WHAT THE TASK REQUIRES >> Extend the article on the Celegeri, an ancient people of the central Balkans, beginning immediately after its final sentence.
SUPPLIED TEXT section start
= Celegeri =

Ancient tribe from Moesia

The Celegeri were an ancient people of the central Balkans, in what is now western Serbia. They are recorded only by Pliny the Elder, who lists them among the native peoples of Moesia. They have been regarded as a branch of the Scordisci. A Roman municipium named after them, the municipium Celegerorum, is attested in the Severan period.

== Name ==
The Celegeri are named only by Pliny the Elder, in his list of the peoples of Moesia in the Natural History.

== Ethnic identity ==
Géza Alföldy proposed that the Celegeri were a fraction of the Scordisci, like the Dindari to their west near the Drina. Péter Kovács followed this, taking the Celegeri to be the Scordisci of Moesia, who outside Pannonia held no community under their own name. Nadežda Gavrilović has also recognised a Celtic element in their population on onomastic grounds.

== Geography ==
Pliny lists the Celegeri between the Dardani and the Triballi, placing them to the north of the Dardani and on the western edge of Moesia. His enumeration follows a geographical rather than an alphabetical order, and reflects the undivided province of Moesia of the early 1st century.

A Roman municipium Celegerorum took its name from the people and is held to have grown out of their native civitas peregrina. It is known from a single inscription, the funerary monument of its only recorded town councillor (decurio), a former duumvir. (Note: The inscription is catalogued as ILJug 77. It commemorates Aurelius Augustianus, decurio duumviralicius of the municipium, who died at thirty-five, set up by his wife, Bella, whose name Gavrilović took to be Celtic.) The stone was found near Ivanjica, and the centre of the municipium has been placed there on that basis. Mócsy instead placed it further east, at Kraljevo, in the valley of the western Morava. He found the secluded valley of Ivanjica an unlikely site for a town, since it opens only towards Dalmatia, and took the find-spot to be no more than the magistrate's estate. Nikolić found the move to Kraljevo unconvincing and allowed that the stone may simply have stood on the territory of the municipium.
SUPPLIED TEXT section end
AVAILABLE DATA section start
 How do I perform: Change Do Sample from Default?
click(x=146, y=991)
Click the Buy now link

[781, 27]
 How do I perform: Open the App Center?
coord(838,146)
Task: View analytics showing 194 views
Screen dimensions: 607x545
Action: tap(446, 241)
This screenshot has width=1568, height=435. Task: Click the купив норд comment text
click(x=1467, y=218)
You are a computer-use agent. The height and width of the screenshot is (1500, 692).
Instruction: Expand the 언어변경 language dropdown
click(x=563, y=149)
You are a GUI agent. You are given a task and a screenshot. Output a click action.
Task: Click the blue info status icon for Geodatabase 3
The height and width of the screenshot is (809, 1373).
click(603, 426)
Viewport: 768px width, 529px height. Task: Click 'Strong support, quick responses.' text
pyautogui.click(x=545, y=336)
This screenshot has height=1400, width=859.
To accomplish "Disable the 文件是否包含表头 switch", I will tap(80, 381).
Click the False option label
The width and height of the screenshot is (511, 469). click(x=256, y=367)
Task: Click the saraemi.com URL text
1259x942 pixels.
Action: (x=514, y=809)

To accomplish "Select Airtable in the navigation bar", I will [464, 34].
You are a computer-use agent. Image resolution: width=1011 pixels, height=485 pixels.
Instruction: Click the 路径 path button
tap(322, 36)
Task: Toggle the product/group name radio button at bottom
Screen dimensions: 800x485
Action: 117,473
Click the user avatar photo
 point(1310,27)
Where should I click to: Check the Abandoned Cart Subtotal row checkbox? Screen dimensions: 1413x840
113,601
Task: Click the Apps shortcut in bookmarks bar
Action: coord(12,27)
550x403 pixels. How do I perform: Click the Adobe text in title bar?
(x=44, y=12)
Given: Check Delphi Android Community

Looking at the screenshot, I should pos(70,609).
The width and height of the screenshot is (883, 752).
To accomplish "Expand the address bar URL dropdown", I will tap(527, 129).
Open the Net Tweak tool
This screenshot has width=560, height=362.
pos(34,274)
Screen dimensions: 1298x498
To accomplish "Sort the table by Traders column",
AVAILABLE DATA section end
ANSWER BELOW >>
The region around Ivanjica lay in the province of Dalmatia, not in Upper Moesia. Pliny counts the Celegeri as Moesian, but his list is thought to predate the fixing of the boundary between Illyricum and Moesia. The area may have passed to Dalmatia only later.

== History ==
In the early organisation of Moesia recorded by Pliny, the Celegeri formed one of the native civitates peregrinae, the tribute-paying communities of the indigenous population under Roman rule. Pliny's list is thought to date to the reign of Tiberius, since Moesia became a province only after Augustus.

The Celegeri and the neighbouring Timachi are absent from the 2nd-century Geography of Ptolemy, who instead records the Tricornenses and the Pincenses, named after the Danubian centres of Tricornium and Pincum. Mócsy held that these two communities had replaced the Celegeri and Timachi in an administrative reorganisation, a view followed by later scholars.

The name of the Celegeri survived in that of the municipium Celegerorum. In the smaller towns of the interior of Upper Moesia, including the municipium, inscriptions began to appear only under the Severans. The town is therefore dated to the Severan period, probably the reign of Caracalla, from the gentilicial name Aurelius borne by its decurio. Beyond this, next to nothing is known of the community.